**Problem requirements:** Below is a listing from which only part is wanted; return exactly the lines from the one with "Security Guard License" up to and including the one with "Finding Security Guard".

**Given records:**

● ● ● ● ● ● ●

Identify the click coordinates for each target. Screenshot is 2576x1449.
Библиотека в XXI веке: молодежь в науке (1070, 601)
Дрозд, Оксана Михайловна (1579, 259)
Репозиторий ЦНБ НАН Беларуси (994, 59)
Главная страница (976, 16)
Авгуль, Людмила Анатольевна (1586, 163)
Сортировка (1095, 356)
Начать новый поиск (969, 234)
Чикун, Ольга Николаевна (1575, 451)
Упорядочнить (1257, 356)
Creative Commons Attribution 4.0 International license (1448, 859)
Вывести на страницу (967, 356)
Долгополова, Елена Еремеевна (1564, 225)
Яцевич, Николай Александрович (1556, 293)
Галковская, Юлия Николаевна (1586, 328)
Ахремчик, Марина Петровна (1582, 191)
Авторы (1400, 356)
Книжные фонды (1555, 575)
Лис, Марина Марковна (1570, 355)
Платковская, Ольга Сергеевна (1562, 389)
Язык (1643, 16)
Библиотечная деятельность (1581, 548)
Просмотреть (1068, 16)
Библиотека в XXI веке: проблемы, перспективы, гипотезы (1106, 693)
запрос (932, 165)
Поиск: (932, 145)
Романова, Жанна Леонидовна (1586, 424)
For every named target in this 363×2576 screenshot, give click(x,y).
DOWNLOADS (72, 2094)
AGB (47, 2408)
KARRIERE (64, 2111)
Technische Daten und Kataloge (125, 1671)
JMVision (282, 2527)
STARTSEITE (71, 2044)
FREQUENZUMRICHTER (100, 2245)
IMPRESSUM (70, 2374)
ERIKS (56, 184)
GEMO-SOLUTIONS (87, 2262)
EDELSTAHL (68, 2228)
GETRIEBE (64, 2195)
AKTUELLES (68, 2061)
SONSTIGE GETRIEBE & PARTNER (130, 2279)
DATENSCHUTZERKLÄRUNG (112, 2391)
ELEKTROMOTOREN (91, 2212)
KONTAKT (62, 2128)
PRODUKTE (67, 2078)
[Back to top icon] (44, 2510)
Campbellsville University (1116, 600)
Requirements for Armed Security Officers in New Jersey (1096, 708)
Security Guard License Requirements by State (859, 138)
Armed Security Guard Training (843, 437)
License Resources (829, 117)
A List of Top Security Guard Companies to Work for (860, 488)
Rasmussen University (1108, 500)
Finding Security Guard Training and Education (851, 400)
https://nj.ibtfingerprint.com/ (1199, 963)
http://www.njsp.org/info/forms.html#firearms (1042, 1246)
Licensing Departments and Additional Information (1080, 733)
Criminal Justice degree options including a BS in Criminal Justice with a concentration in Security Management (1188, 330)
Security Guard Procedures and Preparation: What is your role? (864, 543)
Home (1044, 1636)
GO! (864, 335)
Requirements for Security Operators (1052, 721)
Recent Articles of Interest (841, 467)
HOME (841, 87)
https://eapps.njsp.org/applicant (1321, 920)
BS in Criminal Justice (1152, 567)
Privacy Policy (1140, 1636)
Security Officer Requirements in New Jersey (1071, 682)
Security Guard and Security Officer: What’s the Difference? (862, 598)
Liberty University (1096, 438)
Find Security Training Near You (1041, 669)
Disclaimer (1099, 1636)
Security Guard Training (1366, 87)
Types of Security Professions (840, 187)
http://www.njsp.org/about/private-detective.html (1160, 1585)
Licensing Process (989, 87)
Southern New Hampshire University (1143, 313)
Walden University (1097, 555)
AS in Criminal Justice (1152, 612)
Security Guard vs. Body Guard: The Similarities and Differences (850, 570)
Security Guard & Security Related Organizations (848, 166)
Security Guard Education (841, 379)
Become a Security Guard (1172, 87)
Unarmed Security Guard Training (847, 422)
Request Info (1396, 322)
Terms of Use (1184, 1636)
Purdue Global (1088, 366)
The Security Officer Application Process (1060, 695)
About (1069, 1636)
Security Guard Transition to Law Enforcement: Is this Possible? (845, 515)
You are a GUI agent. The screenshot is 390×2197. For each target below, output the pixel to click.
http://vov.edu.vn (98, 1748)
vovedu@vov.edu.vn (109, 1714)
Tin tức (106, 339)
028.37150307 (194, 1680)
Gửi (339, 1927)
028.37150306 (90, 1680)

● ● ● ● ● ● ●

**Reply to the task:**
Security Guard License Requirements by State (859, 138)
Armed Security Guard Training (843, 437)
License Resources (829, 117)
A List of Top Security Guard Companies to Work for (860, 488)
Rasmussen University (1108, 500)
Finding Security Guard Training and Education (851, 400)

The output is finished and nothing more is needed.